> **Фрагмент документа**:
---+---

А потом, глядишь, и предлагают именно руку и сердце. Или, подтверждая верность и надёжность в важном каком-нибудь деле, “ручаются” именно. И много ещё есть похожего...
Лучшее же в теле человеческом, пожалуй, это изношенные тяжелой работой руки. Ну, и лицо похожее, рабочее, старое. И глаза на нём — спокойные, потому что видели всё, что дано вообще увидеть в жизни. Нет ничего прекраснее на свете лица такого человеческого, глаз и рук.

* * *
Жалко хлеб. Стал есть его, как богатый: чуть-чуть, почти символически. А когда-то, да не так и давно, первая была еда...

* * *
“Не зрим ли каждый день гробов, // седин дряхлеющей Вселенной”. Даже не зная автора этих стихов, можно угадать по краткости и мощи — Державин. И какое сопоставление смелости редчайшей — Вселенная и какие-то наши гробы. До “седин Вселенной” их возвысил!

---+---

> **Исходные данные**:
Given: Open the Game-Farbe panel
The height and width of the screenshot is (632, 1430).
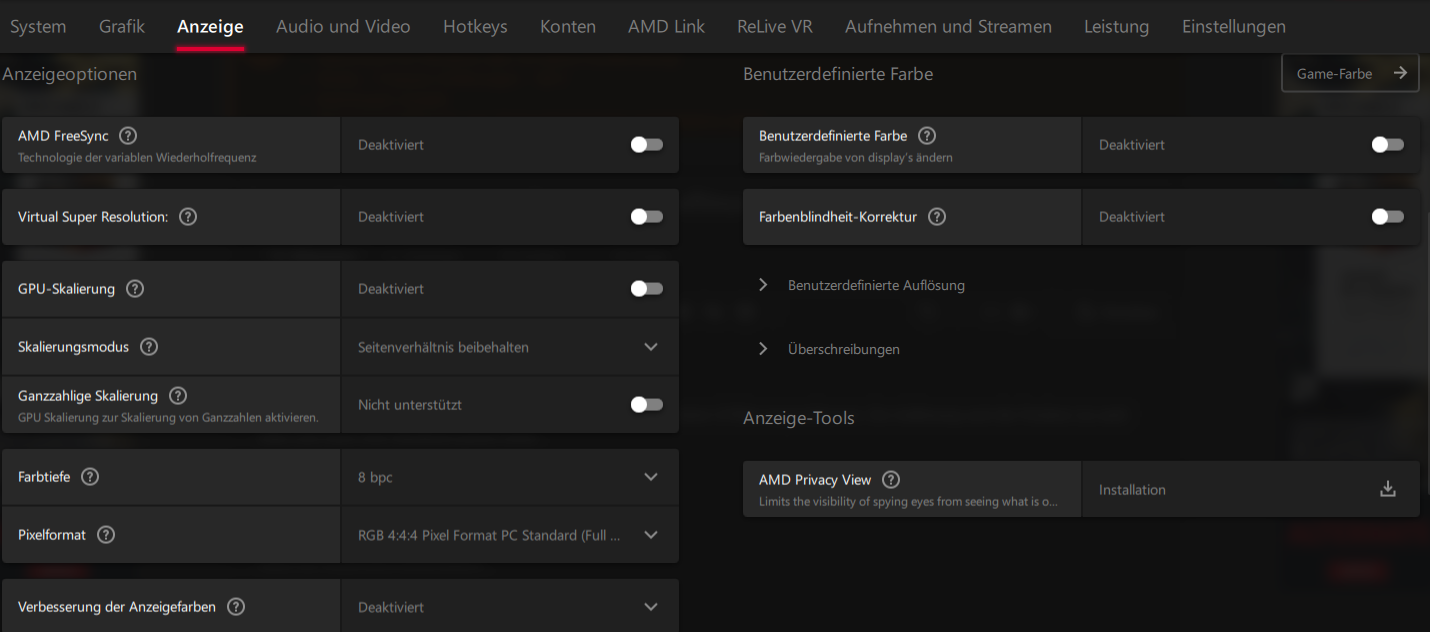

---+---

> **Задание**:
Чьи стихи, согласно фрагменту документа, можно угадать по краткости и мощи, даже не зная автора? Строки представляют собой отдельный материал, не связанный с фрагментом документа.

> **Результат задания**:
Державина.